2-8-2007 Mayor Raup?

I get this every year. It’s as predictable as the Sun rising each and every morning. Someone e-mailed me wanting to know why I haven’t posted many pictures of late. I dunno, but I’m thinking it has something to do with the thermometer plunging and the wind howling at the same time. Dude, you want frickin’ pictures? Then get on out there and take some. It’s freaking cold outside!

I geared up and then pedaled my way through all of 12 miles this past Saturday. I pedaled due south on Carey Ave., violated the border with Hanover and then turned around and headed for the modest adobe. I’ve got me some decent winter gear, so I can usually handle what the weathermen can deliver. But, by the time I got home, my feet were so completely frozen, I found it difficult to walk without serious discomfort as they slowly thawed out.

Now, I may be certifiably crazy, but I ain’t near stupid enough to enjoy frostbite. Well, not just yet. Maybe next year.

On an unrelated side note, I use the word “dude” on purpose simply because so many people seem to object to it’s use. Kind of like why I use the word “chick” so much, just to annoy Nancy Kman of WILK fame.

A goodly while back somebody asked me if I thought I was somehow cool because I so frequently call people dudes and suchlike. I answered that question with a question of my own: What? You don’t think you’re cool?

Sounds to me like somebody has a low opinion of himself. Poor self esteem, like. Wait, I’m trying to learn the dialect of my grandkids’ newly adopted state--Tennessee. Let’s try that again.

Sounds to me like somebody has a low opinion of hisself.

Probably needs more 100-proof moonshine, or somethin’.

I reckon.

Gee whiz. I wonder what he intends to announce.

Wilkes-Barre Mayor Tom Leighton expected to announce re-election plans

When stopped in the parking lot Wednesday at Wilkes-Barre City Hall, Leighton would not confirm that he is seeking re-election. “I will make an announcement about my future,” he said.

Not one normally prone to speculating, I’ll give speculation a shot.

He’s going to announce that Congressman Paul Kanjorski has earmarked $30 million in federal funds to build that long-rumored spaceport in downtown Wilkes-Barre. The spaceport will be home to the world’s very first fleet of eco-friendly space vehicles powered entirely by water-jet technology.
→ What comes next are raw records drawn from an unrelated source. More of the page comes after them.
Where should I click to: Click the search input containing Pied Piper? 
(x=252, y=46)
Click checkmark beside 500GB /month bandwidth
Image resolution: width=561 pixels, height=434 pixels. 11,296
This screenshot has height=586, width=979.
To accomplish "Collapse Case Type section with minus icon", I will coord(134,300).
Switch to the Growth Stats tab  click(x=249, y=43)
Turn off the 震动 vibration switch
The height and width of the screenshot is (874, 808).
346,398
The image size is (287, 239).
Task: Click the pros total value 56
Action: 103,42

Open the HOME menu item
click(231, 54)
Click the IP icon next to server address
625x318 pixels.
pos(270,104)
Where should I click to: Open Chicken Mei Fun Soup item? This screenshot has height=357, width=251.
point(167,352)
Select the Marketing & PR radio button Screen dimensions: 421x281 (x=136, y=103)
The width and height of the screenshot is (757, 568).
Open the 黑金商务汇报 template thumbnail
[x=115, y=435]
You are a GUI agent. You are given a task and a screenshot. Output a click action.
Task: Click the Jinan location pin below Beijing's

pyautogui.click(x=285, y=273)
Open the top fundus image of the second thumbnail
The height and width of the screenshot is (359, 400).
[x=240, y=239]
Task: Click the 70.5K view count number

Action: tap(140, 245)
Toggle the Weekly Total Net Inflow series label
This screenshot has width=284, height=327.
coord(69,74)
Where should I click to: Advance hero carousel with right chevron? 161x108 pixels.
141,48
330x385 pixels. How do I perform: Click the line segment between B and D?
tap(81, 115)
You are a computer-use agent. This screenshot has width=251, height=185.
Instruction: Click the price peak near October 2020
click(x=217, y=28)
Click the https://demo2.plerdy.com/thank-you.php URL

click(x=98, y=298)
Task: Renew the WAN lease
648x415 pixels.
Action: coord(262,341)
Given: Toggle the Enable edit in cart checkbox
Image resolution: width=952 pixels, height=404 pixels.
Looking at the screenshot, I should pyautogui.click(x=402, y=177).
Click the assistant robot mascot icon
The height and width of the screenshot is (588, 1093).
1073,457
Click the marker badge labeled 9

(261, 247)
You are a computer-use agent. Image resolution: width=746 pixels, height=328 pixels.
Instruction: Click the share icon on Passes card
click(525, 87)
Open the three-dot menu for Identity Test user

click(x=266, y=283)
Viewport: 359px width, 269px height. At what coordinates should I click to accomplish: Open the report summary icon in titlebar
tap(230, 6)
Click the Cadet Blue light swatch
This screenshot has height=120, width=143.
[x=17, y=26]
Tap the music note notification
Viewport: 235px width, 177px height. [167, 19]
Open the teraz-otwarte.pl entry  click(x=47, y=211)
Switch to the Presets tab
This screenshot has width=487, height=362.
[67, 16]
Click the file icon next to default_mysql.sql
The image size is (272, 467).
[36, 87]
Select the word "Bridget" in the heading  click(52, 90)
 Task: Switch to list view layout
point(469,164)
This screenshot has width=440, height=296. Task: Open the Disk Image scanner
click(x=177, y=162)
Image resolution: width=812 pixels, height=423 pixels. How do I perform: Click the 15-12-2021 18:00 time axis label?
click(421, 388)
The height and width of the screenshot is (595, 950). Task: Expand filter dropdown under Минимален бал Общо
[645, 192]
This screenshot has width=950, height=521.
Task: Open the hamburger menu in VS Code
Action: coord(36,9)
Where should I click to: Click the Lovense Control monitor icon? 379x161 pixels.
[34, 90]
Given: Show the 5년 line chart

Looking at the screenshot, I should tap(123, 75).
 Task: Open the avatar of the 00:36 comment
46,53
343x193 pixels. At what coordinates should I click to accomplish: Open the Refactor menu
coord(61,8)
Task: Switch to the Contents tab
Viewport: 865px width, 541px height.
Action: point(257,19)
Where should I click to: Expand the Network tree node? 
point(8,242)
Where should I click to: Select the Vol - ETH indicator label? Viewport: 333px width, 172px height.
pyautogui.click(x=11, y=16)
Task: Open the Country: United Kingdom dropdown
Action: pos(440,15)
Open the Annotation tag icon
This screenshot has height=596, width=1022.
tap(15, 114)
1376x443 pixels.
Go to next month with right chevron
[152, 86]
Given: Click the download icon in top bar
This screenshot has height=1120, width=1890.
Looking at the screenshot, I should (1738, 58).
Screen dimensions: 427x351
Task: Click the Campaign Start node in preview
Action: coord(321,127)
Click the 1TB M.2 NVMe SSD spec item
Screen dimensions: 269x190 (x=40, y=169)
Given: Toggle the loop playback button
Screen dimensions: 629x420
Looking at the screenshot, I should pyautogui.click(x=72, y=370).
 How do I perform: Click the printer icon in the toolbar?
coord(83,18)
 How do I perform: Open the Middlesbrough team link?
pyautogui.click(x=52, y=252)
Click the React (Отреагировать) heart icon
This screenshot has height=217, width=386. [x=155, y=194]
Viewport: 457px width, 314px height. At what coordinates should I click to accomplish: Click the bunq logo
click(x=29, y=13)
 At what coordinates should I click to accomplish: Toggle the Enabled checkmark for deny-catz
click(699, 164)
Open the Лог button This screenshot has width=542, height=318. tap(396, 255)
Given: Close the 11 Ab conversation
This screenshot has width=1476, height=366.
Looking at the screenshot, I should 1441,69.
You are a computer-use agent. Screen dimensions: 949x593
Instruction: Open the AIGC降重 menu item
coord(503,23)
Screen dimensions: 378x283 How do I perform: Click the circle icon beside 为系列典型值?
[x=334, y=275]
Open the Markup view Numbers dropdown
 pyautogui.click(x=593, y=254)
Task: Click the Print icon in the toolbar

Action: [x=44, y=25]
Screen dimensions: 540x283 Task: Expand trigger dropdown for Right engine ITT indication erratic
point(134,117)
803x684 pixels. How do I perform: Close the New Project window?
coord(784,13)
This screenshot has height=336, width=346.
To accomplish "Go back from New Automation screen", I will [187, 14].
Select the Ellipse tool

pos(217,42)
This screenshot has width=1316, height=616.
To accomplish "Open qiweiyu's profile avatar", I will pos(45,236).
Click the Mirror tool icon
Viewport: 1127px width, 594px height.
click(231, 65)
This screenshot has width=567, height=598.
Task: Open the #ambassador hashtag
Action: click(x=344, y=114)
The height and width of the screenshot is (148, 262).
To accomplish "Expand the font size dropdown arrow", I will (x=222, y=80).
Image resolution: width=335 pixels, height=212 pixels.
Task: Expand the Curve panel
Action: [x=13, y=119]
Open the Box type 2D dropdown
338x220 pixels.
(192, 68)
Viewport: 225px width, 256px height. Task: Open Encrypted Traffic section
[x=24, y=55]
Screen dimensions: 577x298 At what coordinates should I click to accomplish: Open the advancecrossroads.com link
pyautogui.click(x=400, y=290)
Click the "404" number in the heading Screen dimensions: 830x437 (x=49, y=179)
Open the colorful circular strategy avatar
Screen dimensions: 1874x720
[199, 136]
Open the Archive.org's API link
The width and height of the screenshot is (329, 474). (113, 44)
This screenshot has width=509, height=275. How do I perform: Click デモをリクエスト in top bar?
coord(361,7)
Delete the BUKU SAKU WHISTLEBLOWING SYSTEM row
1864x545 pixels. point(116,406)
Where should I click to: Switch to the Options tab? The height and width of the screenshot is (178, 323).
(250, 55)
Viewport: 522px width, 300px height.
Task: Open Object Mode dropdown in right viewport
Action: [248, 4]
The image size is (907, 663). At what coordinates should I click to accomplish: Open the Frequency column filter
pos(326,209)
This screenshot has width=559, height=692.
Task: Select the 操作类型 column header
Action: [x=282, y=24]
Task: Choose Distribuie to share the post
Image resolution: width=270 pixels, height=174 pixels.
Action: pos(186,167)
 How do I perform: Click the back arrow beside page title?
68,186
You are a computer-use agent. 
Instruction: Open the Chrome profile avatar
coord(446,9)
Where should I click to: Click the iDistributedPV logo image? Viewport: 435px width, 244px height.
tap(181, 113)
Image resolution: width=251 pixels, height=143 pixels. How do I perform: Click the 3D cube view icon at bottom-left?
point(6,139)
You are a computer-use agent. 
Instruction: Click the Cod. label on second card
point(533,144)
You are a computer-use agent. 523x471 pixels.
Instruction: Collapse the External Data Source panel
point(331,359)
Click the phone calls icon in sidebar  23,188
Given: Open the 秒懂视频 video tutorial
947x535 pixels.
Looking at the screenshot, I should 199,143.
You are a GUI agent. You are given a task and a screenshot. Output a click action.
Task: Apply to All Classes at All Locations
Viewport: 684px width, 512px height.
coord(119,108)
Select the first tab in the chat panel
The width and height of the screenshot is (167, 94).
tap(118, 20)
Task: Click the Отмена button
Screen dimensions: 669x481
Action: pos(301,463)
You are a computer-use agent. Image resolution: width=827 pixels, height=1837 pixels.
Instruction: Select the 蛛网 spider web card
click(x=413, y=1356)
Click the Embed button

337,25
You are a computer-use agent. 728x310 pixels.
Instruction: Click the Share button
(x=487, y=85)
If we can build a gazillion dollar cargo airport without any anchor tenants, why not a spaceport?

He’s going to announce that the former Planter’s Peanut office building will be converted into a state-of-the-art firehouse and then be relocated to the Heights. The second floor will house a Planter’s emporium and the upper floor will house the Jim McCarthy Museum of Broadcasting & Karaoke Supper Club.

He’s going to announce that WPUU, our defunct emergency broadcast station, will be acquired by Steve Corbett LLC and will immediately adopt a 24-hour gangster rap format. Cop Killer, anyone?

He’s going to announce that the city’s idled network of steam heat piping will be converted into a subway system for vertically-challenged residents.

I dunno. I guess you’ll have to wait until Saturday when he makes his intentions known. By the way, the big get-together is open to the general public.

I’ll see you there.

I can‘t remember how I came to know this, but I knew this announcement was in the works.

Crime watch head eyes W-B council

WILKES-BARRE – After five years as president of the Wilkes-Barre Crime Watch Coalition, Charlotte Raup decided it’s time to use her experience and run for city council in District E.

“My major issues are crime prevention, eliminating illegal drugs, absentee landlords, beautification of the city, and recreation for our youth,” Raup said.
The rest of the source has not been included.